Nick Earls
Nick Earls is an award-winning author of eleven books, including a number of bestsellers that the have gone on to be published internationally; Zigzag Street, Bachelor Kisses and Perfect Skin. His previous novels featuring teenage characters include After January, 48 Shades of Brown and Making Laws for Clouds.
48 Shades of Brown won the 2000 CBCA Book of the Year and received critical acclaim upon publication in the US and UK. It also stars as the first of Nick's books to make it to the big screen. Released by Buena Vista International in August 2006, the feature film 48 Shades is shot entirely on location in Brisbane with a talented young cast of fresh faces including Richard Wilson (The Proposition, Deck Dogz) as Dan, recent NIDA graduate Robin McLeavy as Jacq and Emma Lung (Peaches) as Naomi. Not to mention a cameo appearance by the author himself . . .
Nick has also contributed to the four best-selling anthologies in the Girls Night In series as well as Kids' Night In and Kids' Night In 2 as editor. Proceeds from this series are used by the international aid agency War Child to help children in war torn areas such as Afghanistan, Iraq, Kosovo and Montenegro.
Nick's most recent novel is Monica Bloom.

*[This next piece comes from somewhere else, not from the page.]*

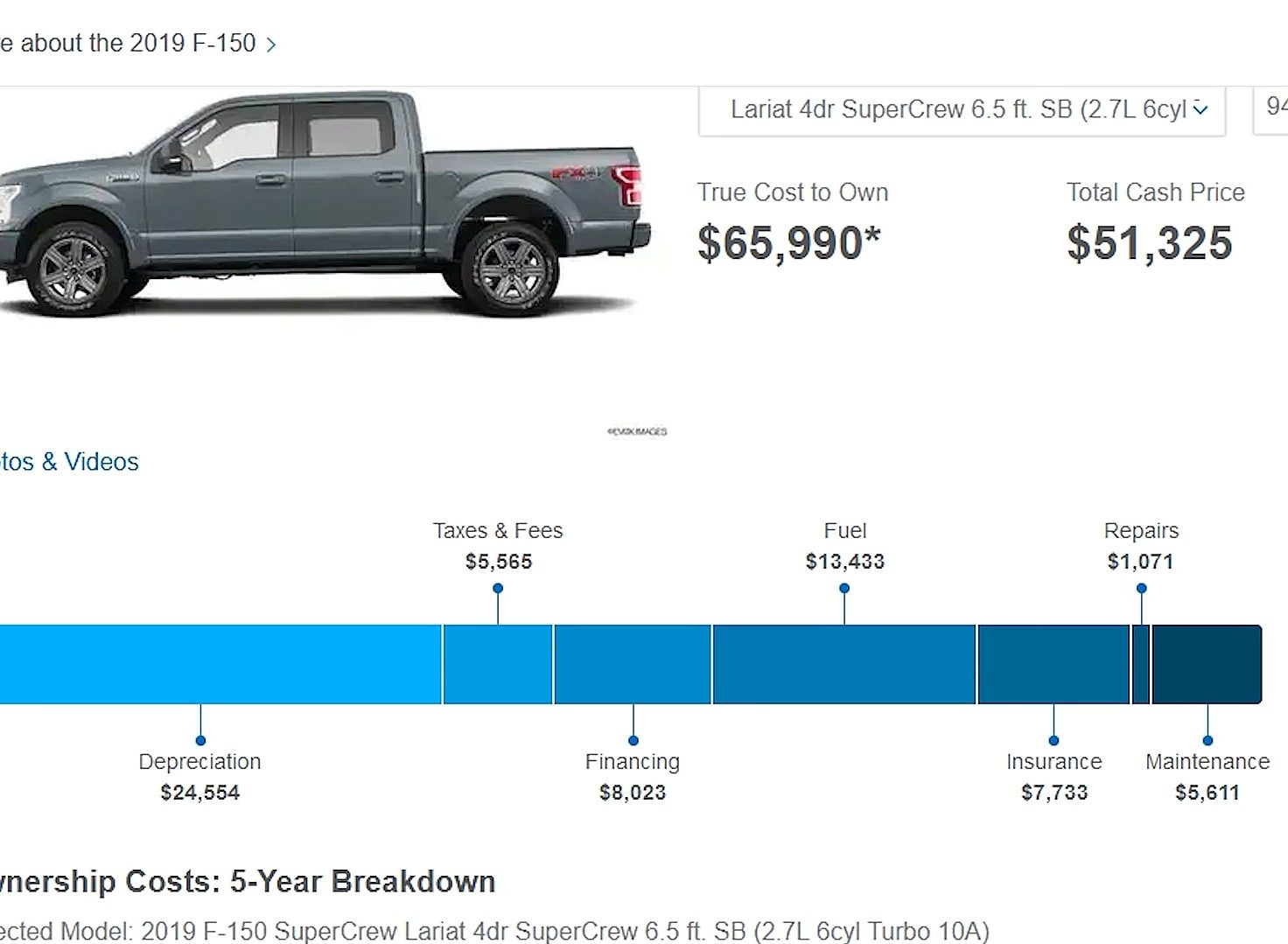This screenshot has width=1288, height=944.
Task: Select the Financing bar segment
Action: point(633,664)
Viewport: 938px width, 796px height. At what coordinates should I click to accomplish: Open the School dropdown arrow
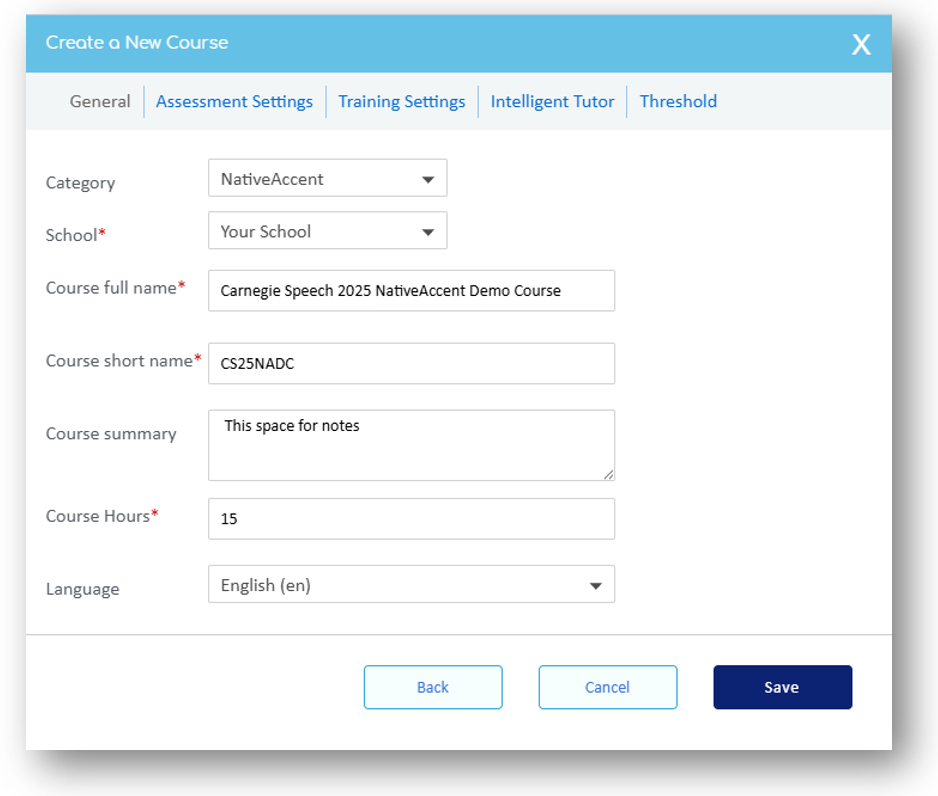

It is a poignant story about the power of first love and memory, expectation and change. Reading Steinbeck, learning to shave and appreciating the fact that sometimes, your days at school will not be the best days of your life. Think The Castle and Flirting - this is a brilliant portrait of Brisbane in the 1980s and of the unrequited longing for your first high-school crush.
Nick migrated from Northern Ireland as an eight-year-old, with his parents, and younger sister. He wanted to be a rocket scientist, then a sports star, or a rock star. Upon realising that his mediocre off-spin and three artless guitar chords wouldn't cut it as a chik magnet he turned to writing. Fortunately he had three English teachers who encouraged his literary pursuits. When he was twelve, Nick read Jaws and thought it was cool because it (i) was an adult book, (ii) had moments when it was kind of scary and (iii) had two (rather chaste) references to nipples. He then read his parents' Alastair Maclean novels and tried unsuccessfully to write one when he was fourteen.
He snuck into Apocalypse Now, and never missed an episode of Countdown. During the holidays Nick hung out with his neighbours, put on plays on the Nobles' tennis court, and played Marco Polo in the Finneys' pool. He played Fleetwood Mac's Rumours and the Eagles Hotel California until they wore out. Then he discovered Plastique Bertrand's Ca Plan Pour Moi and Soft Cell's Tainted Love, the Knack's My Sharona and Good Girls Don't.
In his last year of high school during the prefect's induction ceremony twenty-one prefects walked off one side of the stage, one (Nick) walked off the other. 1500 students laughed. This was not how he wanted to begin the year. According to Nick's year 12 formal partner, in the intervening years several people have claimed to have been his formal partner - a claim that in most circumstances would amount to little and pass unchallenged, but not in front of her.
At a high school reunion Nick would be most likely seen talking to the fire-setters, the fraudsters, and Michael Muggeridge who left as a scandalous hero after 'an incident' down by the lockers at a school dance.
Nick's advice to his teenage self? Stick it out - it gets better. Play to your strengths. Go easy on yourself. Learn to love those ears, or at least live with them. And find some way of telling that girl about that crush, before it's too late. Take the risk.